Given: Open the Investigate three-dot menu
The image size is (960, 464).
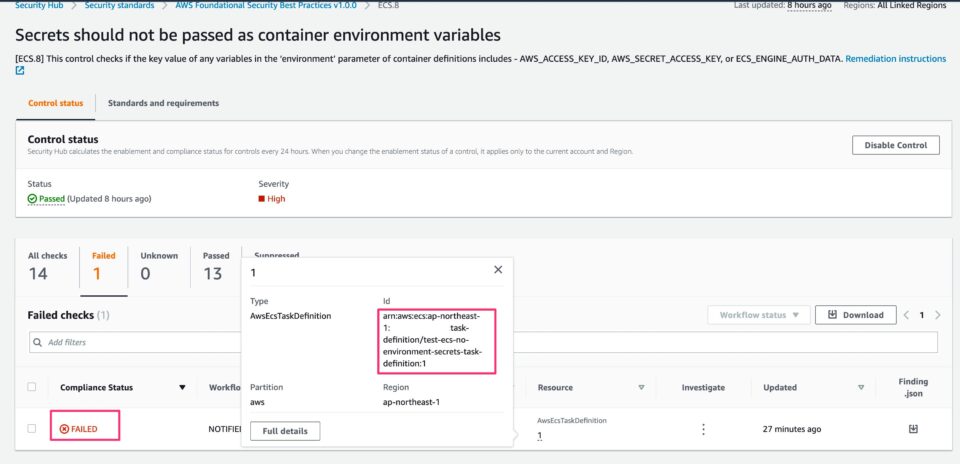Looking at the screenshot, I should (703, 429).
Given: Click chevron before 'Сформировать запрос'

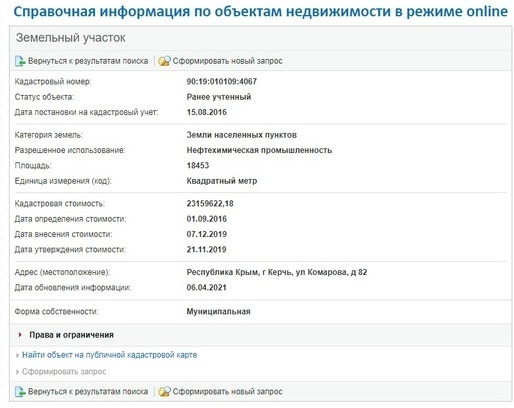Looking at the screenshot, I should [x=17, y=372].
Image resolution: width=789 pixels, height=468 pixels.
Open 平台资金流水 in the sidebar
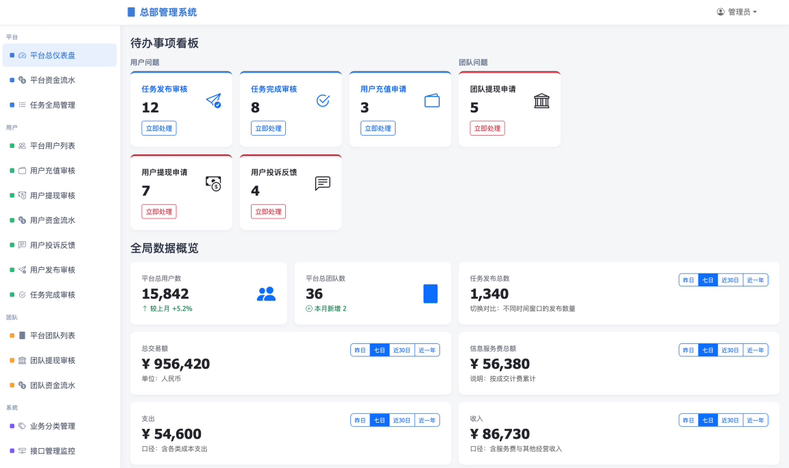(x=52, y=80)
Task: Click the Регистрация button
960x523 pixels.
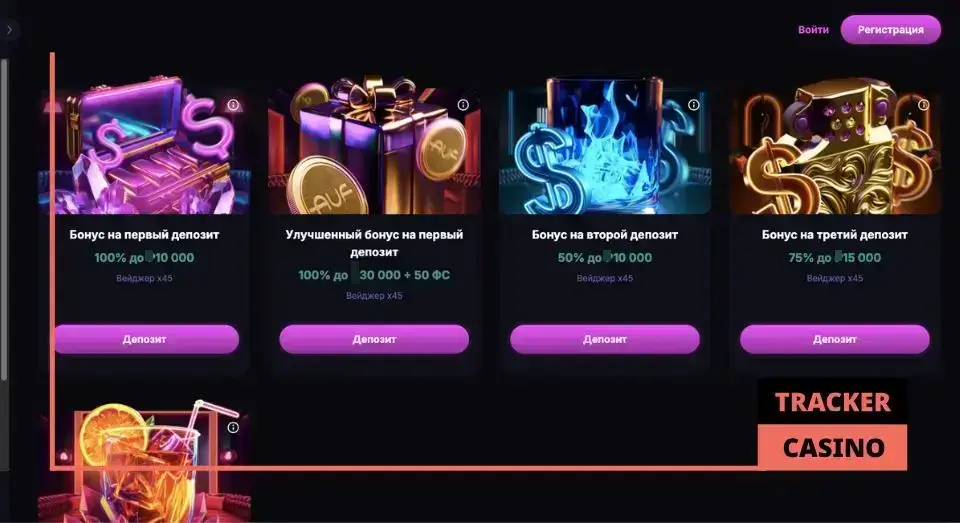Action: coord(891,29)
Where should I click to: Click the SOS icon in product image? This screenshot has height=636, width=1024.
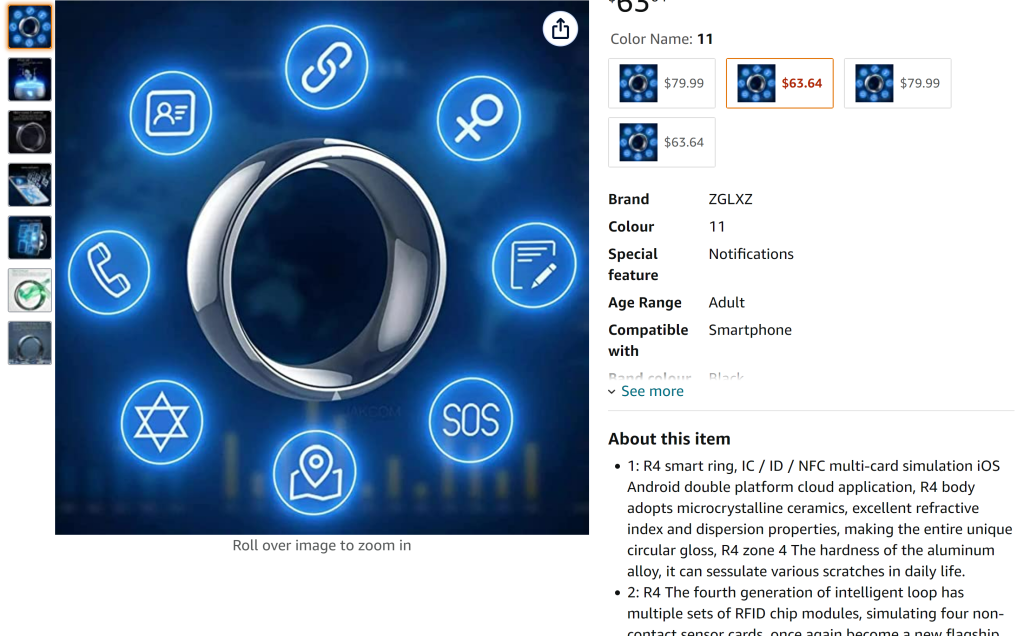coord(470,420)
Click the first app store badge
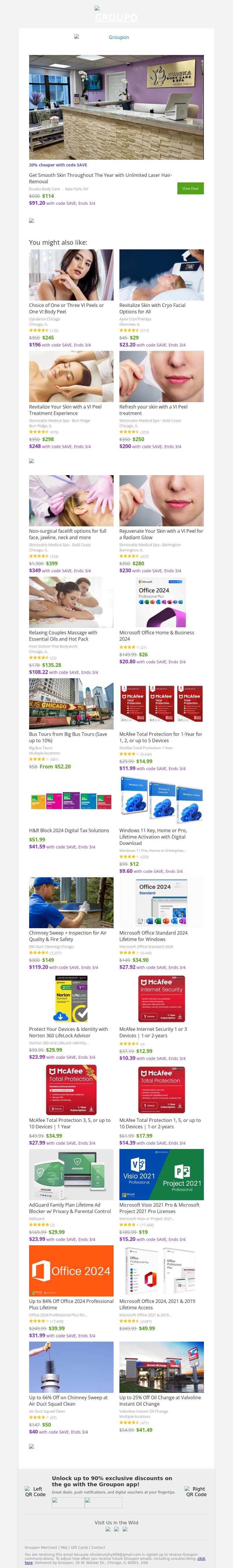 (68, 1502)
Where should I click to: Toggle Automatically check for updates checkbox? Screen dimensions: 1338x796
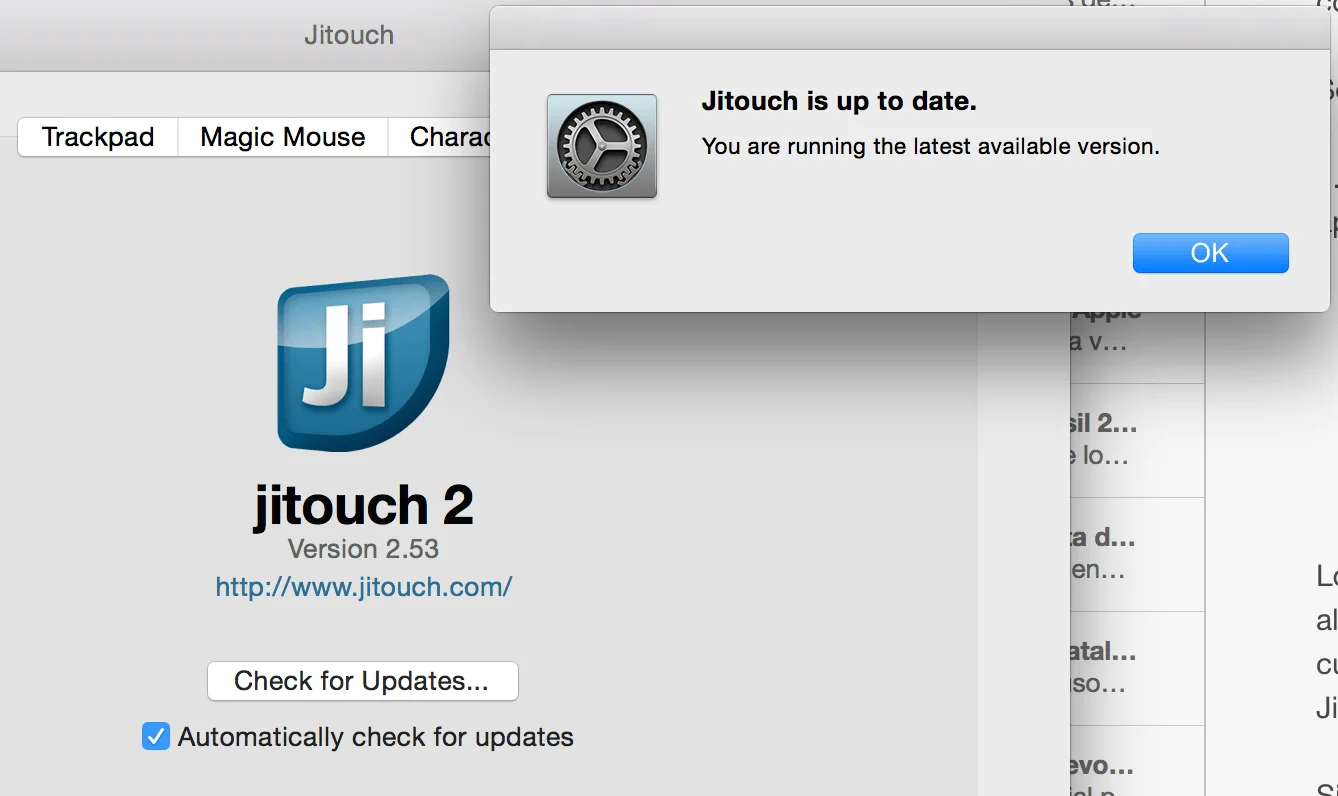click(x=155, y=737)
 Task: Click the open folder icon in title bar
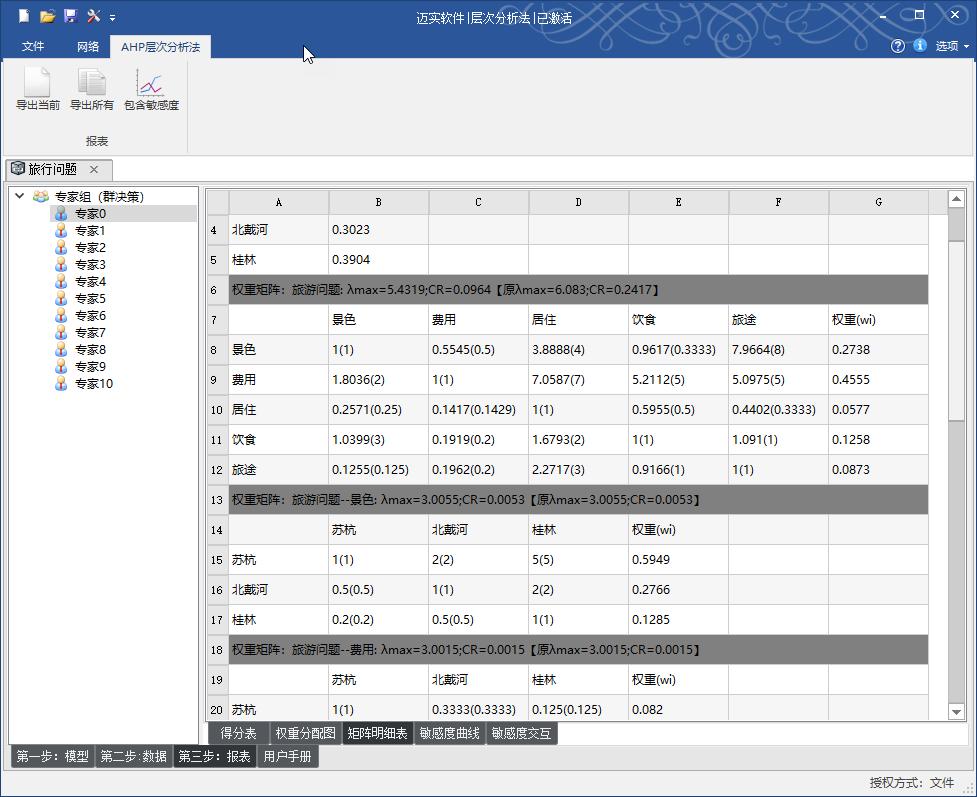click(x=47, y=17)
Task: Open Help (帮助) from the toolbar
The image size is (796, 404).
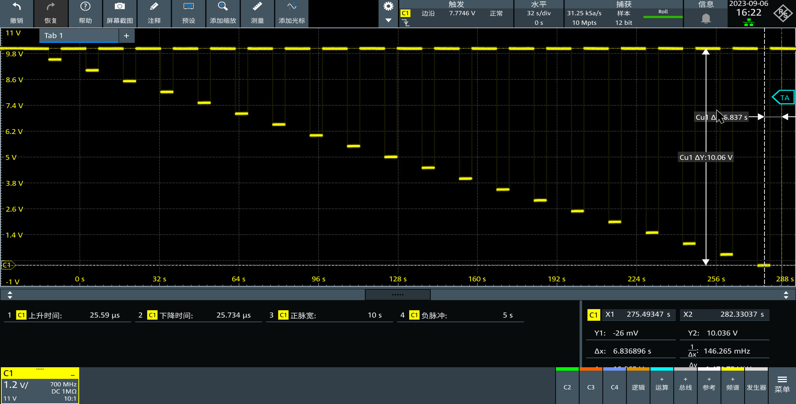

———

### Exercise goal
Please copy the data above character for character, skipping any pictures.

### Answer box
Given: Open the Investigate three-dot menu
The image size is (960, 464).
Looking at the screenshot, I should (703, 429).
Given: Click chevron before 'Сформировать запрос'

Looking at the screenshot, I should [x=17, y=372].
Image resolution: width=789 pixels, height=468 pixels.
Open 平台资金流水 in the sidebar
(x=52, y=80)
Task: Click the Регистрация button
960x523 pixels.
Action: coord(891,29)
Where should I click to: Click the SOS icon in product image? This screenshot has height=636, width=1024.
coord(470,420)
Click the first app store badge
 (68, 1502)
Where should I click to: Toggle Automatically check for updates checkbox? Screen dimensions: 1338x796
click(x=155, y=737)
 Task: Click the open folder icon in title bar
click(x=47, y=17)
Task: Open Help (帮助) from the toolbar
The image size is (796, 404).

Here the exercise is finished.